Resnick slowly shook his head.
“After my third time,” Cossall said, lighting another Silk Cut, “I thought as how I’d got it sussed. Never give ’em a reason to expect owt, they won’t be disappointed.” He blew smoke at the ceiling and laughed low in the back of his throat. “Cow shoved off anyhow. Took one of my suits, that good Crombie coat I had, shirts, socks, trousers, piled ’em all up in the back garden, chucked a can of paraffin over, and burned the bloody lot. Women! Different bloody race, Charlie, and it don’t pay to forget it.”
“All right, gentlemen. Settle down now. Let’s see what we’ve got.” Jack Skelton, two years an inspector, transferred up from Stevenage, and still pretty much an outsider, was on his feet and looking round the room expectantly. A nice result here was what he needed to get his feet under the table and he was going to push everyone as hard as it took until it was over.
What they had, Reg Cossall reckoned afterwards, was about as much use as a eunuch in a brothel. They were in an after-hours drinking club on Bottle Lane, crowded round a table in the last of a succession of small rooms, Cossall and Resnick and Rains and four or five others.
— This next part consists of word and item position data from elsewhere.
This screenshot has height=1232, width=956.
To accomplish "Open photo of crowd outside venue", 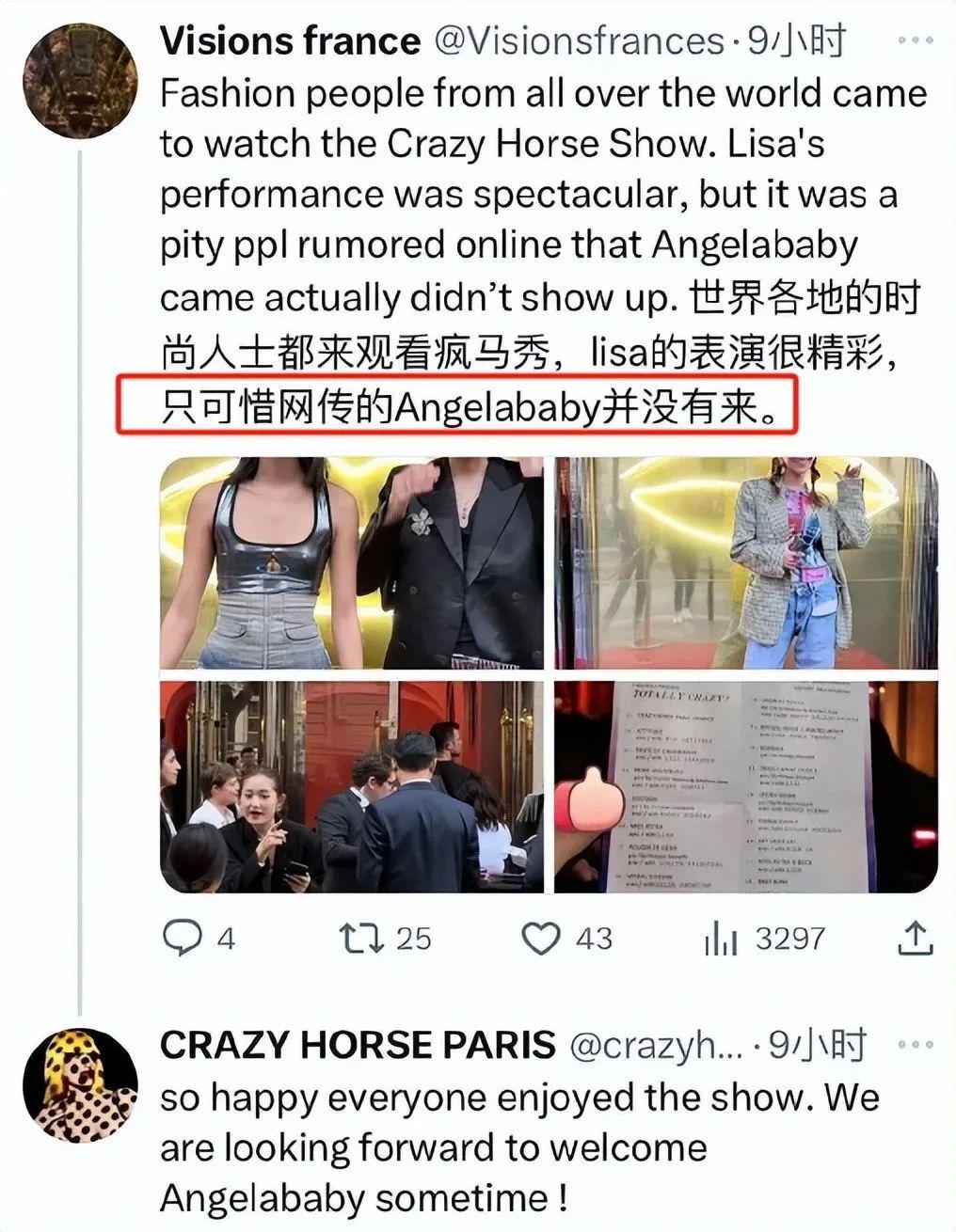I will (x=352, y=787).
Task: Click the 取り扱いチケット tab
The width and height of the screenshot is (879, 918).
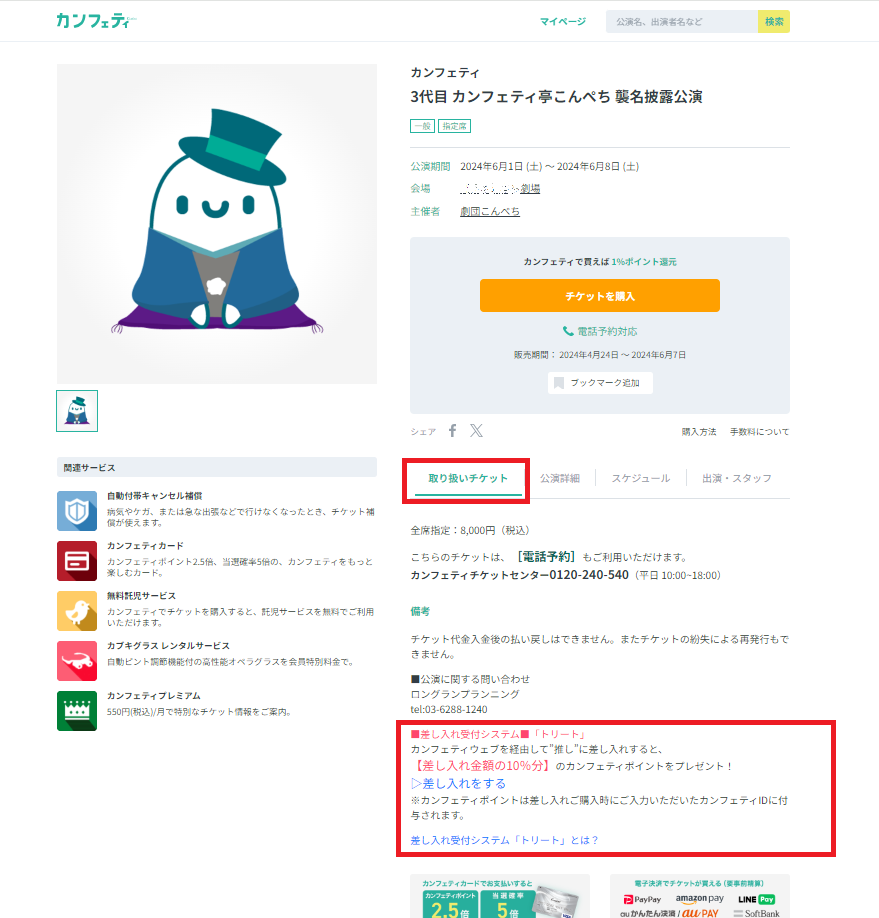Action: pos(468,478)
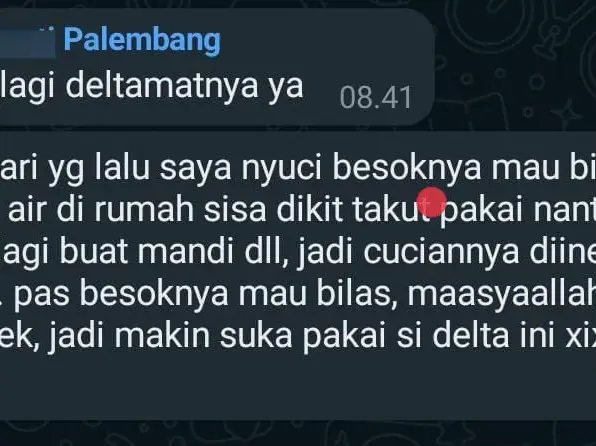The image size is (596, 446).
Task: Click the red dot marker
Action: (x=431, y=202)
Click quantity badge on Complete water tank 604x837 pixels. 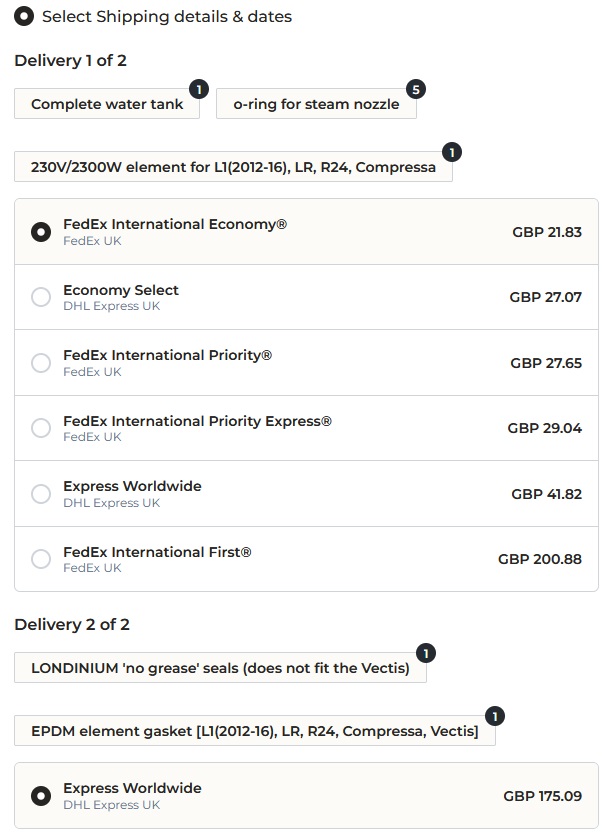point(199,90)
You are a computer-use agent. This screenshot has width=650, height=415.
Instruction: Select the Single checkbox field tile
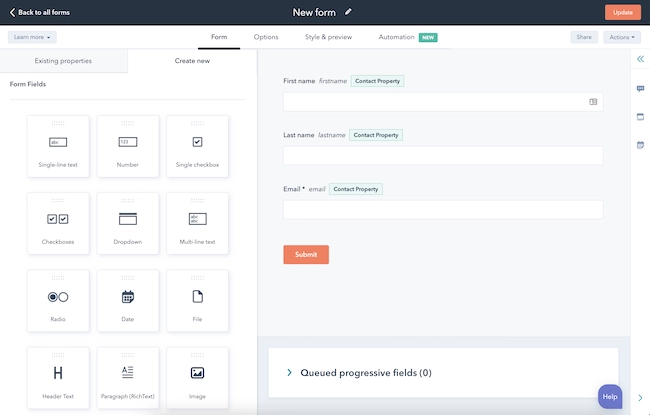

Any pretence at moderation, just a pint before hitting the road, had long since flown out the window. Now it was spirits, doubles, Resnick dodging the occasional round, wanting to pace himself, knowing all he had to do was get up and leave, knowing that once you’d passed a certain point it’s the hardest thing in the world.
Skelton had been with them in the pub earlier, his shout, a few pleasantries, and then the suburbs awaited. But Jack Skelton had rank for reason, had a young kiddie, a girl named Kate, waiting for him to kiss her good night; he had a wife, something in hospital administration, professional woman. Expectations he had to fulfill.